I’m in a ragey mood. Not enough sleep, too much coffee, too much harmful hysterical slut-shaming crap in the world, too often dreamed up by authorities, disguised as education and delivered directly to young people.
Stephen Conroy, non-favourite Minister of freedom-loving hornbags across the country, has today launched a film “to help Australian kids get cybersmart.” It’s called “TAGGED” because “what you do online could tag you for life.”
If you’re female, that is! Boys barely get a line in the entire eighteen-minute film. As we’ve seen, the only credible research on the topic of sexting indicates that boys and girls sext at nearly equal rates. Still, nobody seems to give a shit about male teen sexuality.
I think what you’ll particularly love about the film is the way the girl who eventually has naked shots of her distributed around the school spends the first ten minutes as a diabolically evil cyber-bully, thus obviating the need for you to feel any sympathy for her when she’s outed as a slut.
You can watch the film and its uniformly very attractive white teen girl cast members here. Oh hey, quiz! What do porn and educational films and all other media ever anywhere have in common?
Yeah, HOT GIRLS! You know, it strikes me that one of the reasons people (including teens) send sexts is because feeling as though you’re sexually attractive to someone is a beautiful, powerful, gratifying thing. I’d wager that the feeling is especially sweet for young women, still struggling with adolescence, who see thousands of insecurity-generating images of impossibly attractive women on billboards, tv shows and magazines every damn day for years on end. It just kills me, it really just kills me, that this film which purports to help young women is itself representing only very conventionally attractive teen girls that the more average teen girls watching can compare themselves to, adding another drop to the ocean of desire to be desireable.

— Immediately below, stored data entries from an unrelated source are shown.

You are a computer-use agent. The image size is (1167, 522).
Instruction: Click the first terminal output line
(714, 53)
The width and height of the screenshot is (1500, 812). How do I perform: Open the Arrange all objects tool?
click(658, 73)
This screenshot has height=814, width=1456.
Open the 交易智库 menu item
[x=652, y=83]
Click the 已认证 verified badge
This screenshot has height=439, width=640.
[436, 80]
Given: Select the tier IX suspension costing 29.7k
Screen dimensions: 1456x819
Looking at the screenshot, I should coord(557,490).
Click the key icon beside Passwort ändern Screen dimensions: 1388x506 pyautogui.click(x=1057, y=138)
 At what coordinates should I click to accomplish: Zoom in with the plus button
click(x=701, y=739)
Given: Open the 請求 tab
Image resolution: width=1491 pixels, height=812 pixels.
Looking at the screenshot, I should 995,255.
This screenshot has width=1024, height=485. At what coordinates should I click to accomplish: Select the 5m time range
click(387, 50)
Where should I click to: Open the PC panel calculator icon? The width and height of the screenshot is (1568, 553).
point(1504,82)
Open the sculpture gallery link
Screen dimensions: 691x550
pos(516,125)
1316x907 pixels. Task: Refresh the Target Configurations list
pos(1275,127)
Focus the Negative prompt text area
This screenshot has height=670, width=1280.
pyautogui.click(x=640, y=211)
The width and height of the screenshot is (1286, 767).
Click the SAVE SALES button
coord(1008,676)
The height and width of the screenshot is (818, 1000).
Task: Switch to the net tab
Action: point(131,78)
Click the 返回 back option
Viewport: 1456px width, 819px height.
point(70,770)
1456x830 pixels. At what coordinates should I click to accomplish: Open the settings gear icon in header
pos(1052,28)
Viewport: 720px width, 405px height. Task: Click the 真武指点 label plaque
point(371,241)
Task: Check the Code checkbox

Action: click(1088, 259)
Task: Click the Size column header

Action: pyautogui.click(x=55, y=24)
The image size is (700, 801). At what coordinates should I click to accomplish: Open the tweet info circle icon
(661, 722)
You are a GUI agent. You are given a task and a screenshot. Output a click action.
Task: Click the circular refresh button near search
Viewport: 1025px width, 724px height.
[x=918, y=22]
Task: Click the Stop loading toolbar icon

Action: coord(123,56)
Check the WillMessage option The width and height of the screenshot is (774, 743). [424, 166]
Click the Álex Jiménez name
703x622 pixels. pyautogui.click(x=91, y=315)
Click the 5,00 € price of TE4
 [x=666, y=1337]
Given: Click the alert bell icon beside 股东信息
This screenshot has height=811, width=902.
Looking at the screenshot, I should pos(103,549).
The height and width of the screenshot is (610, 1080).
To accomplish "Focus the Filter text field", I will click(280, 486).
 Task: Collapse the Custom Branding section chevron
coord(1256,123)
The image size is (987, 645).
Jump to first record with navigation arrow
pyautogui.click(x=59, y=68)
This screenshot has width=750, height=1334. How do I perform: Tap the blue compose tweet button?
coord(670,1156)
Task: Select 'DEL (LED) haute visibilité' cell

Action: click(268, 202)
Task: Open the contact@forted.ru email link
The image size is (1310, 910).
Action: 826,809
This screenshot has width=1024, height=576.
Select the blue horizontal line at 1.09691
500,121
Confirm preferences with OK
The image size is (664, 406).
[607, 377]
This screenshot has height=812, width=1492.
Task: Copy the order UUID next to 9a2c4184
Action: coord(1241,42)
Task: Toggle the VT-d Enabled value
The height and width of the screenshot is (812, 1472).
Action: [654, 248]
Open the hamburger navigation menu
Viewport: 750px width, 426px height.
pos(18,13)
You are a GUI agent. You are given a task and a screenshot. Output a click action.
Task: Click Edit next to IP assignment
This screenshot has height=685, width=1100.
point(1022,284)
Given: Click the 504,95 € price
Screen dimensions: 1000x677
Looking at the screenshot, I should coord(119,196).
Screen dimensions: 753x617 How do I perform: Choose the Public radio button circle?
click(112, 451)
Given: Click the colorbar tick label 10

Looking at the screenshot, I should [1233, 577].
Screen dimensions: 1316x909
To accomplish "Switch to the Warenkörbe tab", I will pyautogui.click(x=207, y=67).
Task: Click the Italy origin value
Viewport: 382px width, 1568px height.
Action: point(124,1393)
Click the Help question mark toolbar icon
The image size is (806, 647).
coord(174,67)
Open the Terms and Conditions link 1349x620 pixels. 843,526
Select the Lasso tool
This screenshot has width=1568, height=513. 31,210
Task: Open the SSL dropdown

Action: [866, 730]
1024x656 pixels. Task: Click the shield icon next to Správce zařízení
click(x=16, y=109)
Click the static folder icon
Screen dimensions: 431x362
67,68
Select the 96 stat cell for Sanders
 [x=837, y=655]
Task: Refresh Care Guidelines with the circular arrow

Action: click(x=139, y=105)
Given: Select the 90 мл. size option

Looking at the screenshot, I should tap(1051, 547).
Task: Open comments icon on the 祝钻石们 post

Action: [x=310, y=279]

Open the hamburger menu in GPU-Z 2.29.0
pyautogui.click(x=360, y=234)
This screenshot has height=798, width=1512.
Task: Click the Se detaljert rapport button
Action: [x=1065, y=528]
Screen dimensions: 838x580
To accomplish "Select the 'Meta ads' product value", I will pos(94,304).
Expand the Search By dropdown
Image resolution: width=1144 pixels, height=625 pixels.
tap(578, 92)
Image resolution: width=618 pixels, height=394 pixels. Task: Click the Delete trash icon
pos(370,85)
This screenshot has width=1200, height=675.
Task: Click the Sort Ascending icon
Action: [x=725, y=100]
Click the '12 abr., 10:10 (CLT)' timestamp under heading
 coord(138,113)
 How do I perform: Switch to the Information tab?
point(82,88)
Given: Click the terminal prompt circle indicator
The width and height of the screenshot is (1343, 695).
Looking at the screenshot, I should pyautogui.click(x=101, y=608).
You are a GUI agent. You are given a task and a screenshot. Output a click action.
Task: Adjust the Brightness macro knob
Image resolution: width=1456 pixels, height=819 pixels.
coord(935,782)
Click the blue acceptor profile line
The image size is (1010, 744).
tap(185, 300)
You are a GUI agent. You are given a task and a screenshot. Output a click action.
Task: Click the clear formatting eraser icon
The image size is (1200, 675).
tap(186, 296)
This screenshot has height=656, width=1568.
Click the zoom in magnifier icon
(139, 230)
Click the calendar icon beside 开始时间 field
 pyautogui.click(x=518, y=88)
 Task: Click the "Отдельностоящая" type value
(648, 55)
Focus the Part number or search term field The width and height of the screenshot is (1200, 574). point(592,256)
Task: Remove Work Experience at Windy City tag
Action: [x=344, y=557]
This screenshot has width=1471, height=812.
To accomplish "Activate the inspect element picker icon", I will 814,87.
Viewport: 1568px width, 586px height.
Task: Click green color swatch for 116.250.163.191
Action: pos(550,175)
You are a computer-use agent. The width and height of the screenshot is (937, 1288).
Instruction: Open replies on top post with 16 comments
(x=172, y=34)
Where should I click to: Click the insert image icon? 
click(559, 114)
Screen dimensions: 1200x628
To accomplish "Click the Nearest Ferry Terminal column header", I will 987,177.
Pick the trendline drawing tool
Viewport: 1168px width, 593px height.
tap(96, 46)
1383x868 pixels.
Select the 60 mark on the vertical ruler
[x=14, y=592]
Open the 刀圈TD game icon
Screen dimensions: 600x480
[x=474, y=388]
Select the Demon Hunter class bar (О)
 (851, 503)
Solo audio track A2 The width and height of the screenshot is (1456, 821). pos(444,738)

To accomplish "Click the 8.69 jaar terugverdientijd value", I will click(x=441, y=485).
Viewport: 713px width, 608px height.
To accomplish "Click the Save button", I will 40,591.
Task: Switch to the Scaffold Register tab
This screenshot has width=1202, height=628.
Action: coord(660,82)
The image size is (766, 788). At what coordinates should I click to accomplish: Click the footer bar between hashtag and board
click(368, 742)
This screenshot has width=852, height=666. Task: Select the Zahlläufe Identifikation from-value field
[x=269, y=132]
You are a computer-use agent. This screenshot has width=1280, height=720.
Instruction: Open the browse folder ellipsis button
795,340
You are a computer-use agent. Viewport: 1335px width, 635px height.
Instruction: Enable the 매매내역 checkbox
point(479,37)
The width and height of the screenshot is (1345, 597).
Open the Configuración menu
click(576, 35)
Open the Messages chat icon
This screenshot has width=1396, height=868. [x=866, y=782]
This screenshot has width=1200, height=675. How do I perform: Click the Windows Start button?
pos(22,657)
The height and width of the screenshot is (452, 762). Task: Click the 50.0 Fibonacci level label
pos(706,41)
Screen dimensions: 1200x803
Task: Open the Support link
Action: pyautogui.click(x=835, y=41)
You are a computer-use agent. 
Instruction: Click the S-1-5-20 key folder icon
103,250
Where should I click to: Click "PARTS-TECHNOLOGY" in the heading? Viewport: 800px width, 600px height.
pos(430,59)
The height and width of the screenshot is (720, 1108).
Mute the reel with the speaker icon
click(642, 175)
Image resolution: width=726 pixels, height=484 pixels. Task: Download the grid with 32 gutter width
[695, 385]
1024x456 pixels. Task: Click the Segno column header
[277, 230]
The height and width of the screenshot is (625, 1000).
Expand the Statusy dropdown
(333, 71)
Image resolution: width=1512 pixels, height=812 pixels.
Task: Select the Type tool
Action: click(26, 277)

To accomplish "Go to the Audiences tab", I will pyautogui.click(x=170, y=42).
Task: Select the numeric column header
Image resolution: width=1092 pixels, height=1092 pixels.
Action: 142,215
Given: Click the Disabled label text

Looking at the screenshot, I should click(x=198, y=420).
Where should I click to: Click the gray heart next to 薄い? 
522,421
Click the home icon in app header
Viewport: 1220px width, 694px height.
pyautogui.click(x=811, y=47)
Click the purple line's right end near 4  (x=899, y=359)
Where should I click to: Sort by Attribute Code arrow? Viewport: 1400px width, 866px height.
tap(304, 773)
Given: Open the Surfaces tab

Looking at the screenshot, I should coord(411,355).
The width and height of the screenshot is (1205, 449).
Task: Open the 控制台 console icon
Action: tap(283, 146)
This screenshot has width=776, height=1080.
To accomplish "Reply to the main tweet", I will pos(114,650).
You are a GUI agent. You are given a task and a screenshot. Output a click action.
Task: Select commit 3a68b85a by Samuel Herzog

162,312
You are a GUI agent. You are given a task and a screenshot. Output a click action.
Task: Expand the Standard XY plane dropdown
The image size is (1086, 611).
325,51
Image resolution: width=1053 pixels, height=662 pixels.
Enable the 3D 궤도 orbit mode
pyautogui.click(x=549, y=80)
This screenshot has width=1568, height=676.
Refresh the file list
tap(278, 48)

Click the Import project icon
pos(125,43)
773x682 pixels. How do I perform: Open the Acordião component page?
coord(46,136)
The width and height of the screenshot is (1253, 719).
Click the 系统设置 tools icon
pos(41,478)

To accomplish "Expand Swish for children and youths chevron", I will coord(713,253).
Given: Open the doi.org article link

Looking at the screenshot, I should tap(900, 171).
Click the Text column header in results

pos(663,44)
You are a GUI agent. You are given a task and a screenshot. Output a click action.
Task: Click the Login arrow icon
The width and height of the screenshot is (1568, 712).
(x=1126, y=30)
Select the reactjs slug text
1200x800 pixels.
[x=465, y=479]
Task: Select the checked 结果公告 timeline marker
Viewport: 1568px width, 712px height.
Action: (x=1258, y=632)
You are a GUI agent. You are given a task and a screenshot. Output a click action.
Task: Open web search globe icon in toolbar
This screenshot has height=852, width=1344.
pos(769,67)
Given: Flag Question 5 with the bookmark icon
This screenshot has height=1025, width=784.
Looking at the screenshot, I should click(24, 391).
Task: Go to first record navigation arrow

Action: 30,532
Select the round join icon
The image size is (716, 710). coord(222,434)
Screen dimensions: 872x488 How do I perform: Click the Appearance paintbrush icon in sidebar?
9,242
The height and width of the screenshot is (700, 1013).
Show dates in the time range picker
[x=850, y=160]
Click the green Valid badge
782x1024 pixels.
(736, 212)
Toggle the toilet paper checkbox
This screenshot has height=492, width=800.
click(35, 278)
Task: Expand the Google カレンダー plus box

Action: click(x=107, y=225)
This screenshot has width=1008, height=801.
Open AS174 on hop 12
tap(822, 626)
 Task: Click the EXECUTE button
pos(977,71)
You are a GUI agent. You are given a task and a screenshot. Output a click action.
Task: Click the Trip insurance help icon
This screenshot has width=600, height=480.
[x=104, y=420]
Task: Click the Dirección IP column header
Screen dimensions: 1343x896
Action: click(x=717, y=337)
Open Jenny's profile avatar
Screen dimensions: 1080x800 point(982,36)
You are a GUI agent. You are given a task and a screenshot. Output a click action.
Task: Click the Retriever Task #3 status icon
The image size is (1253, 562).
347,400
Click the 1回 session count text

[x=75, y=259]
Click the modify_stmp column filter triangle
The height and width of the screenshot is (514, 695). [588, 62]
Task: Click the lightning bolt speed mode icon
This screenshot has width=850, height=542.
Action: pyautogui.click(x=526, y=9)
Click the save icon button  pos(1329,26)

Anyhow, the film has one redeeming feature and I’ll give it credit where credit’s due. The final scene sees the bully-turn-bullied-slut being treated nicely by one person, and we’re left with the sense that a new friend will be made and the gossip-mill will churn onto something else soon enough. Kind of contradicts the film’s tagline, but I guess “What you do online could tag you for three to five weeks” just doesn’t have the same impact.